# I love the chain link dog kennels



## TiffofMo

So I'm redoing the inside of my barn with dog kennels. And I love it. Most of the inside ones will be custom made by us to make 4x4 kidding stalls. But I've got the bucks area finished. The bucks pen is also made of panels. And I've also got my new girls pen completed for when they get her.


----------



## TiffofMo

TiffofMo said:


> So I'm redoing the inside of my barn with dog kennels. And I love it. Most of the inside ones will be custom made by us to make 4x4 kidding stalls. But I've got the bucks area finished. The bucks pen is also made of panels. And I've also got my new girls pen completed for when they get her.


My phone would not let me type any more so new reply lol. Anyway I will try to post pics of my pens. But these panels are cheep and easy to take down and move around. I love them. So far I've bought 3 full 6 ft by 10 ft kennels I still need more but lots of people think those things are gold. So I have to wait tell someone wants them out of there yard lol. Also the 4 ft chain link gates work awesomely in the barn. That's the sides to my kidding pens.


----------



## AdamsAcres

We use dog kennels for so many things around here and my favorites are the paneled ones like you're using. I can make the pens, bigger, smaller, long, short... I've a dog kennel chicken coop, Tom turkey stall, separation goat pens, and we use them to keep the deer out of our garden too.


----------



## IrishRoots

I have them in my barn as well! They work great for everything!


----------



## NyGoatMom

What do you mean by "panel" dog kennels....lol...sorry, I always use a plain ol fence and we have a wooden doghouse...


----------



## sweetgoats

I have some chain link, but I have to have wood across it because my goirls butt at eachother all the time. They will bust the chain link in no time. 

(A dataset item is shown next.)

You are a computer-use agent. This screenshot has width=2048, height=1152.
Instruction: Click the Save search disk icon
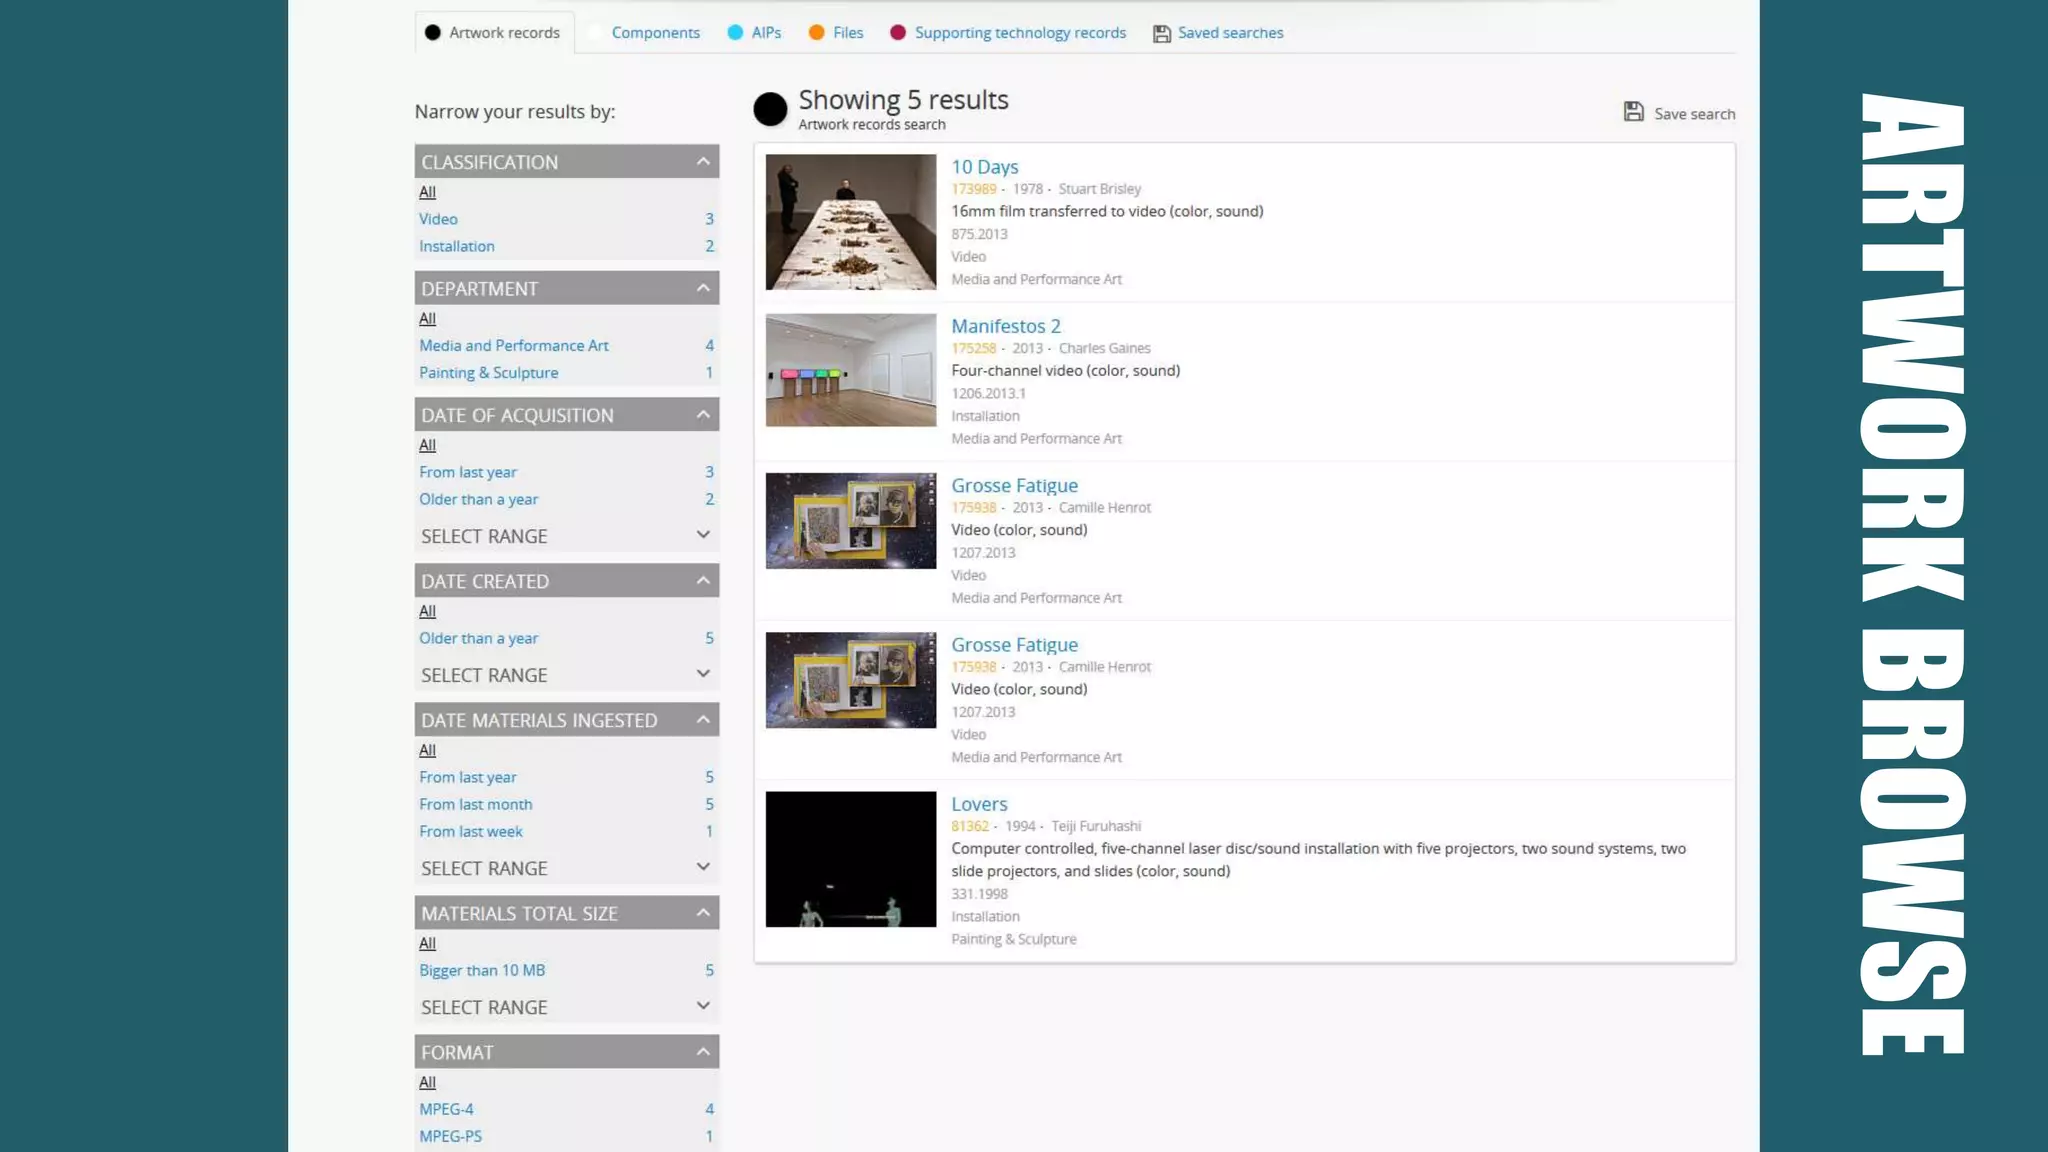(x=1633, y=112)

If you are needing more look on Craigs list. I find it cheap all the time.


----------



## xymenah

Same here Sweetgoats mine bust them in short order too but with a bit of plywood they are still portable and easy to assemble.


----------



## ksalvagno

What is nice about the panels is that you can move them around as you need them.


----------



## KW Farms

I love the look of those chainlink panels, but my goats always wore them out too quickly and they just ended up falling apart after awhile. I usually go with the cattle panels now. You got any pictures? I'd love to see the setup!


----------



## TiffofMo

Ok the bucks pen is the one that is fully done. The does pen and the new girls pen is a mix of chain link gates and cattle panel. First pic is the bucks pen an the new girls pen. The second pic is a little of the bucks pen and the new girls pen. ost of that wood and door needs to be tore out once i get the panels found. And the last is a view of my whole barn im going to be very busy this spring remolding it. In that pic im standing in my main does area.


----------



## JoclarynFarm

Tiffany,

How is the weather where you live? We get 90+* in summer and down to -10* or so in winter. Is the metal sides ok? Do you notice it being alot hotter or colder? I need a bigger barn and was considering one of those. We have a 8 x 10 shed now for our 3 PREGNANT does and buck. They are going to need room and that would be great for me to set-up. Thanks!

Annie


----------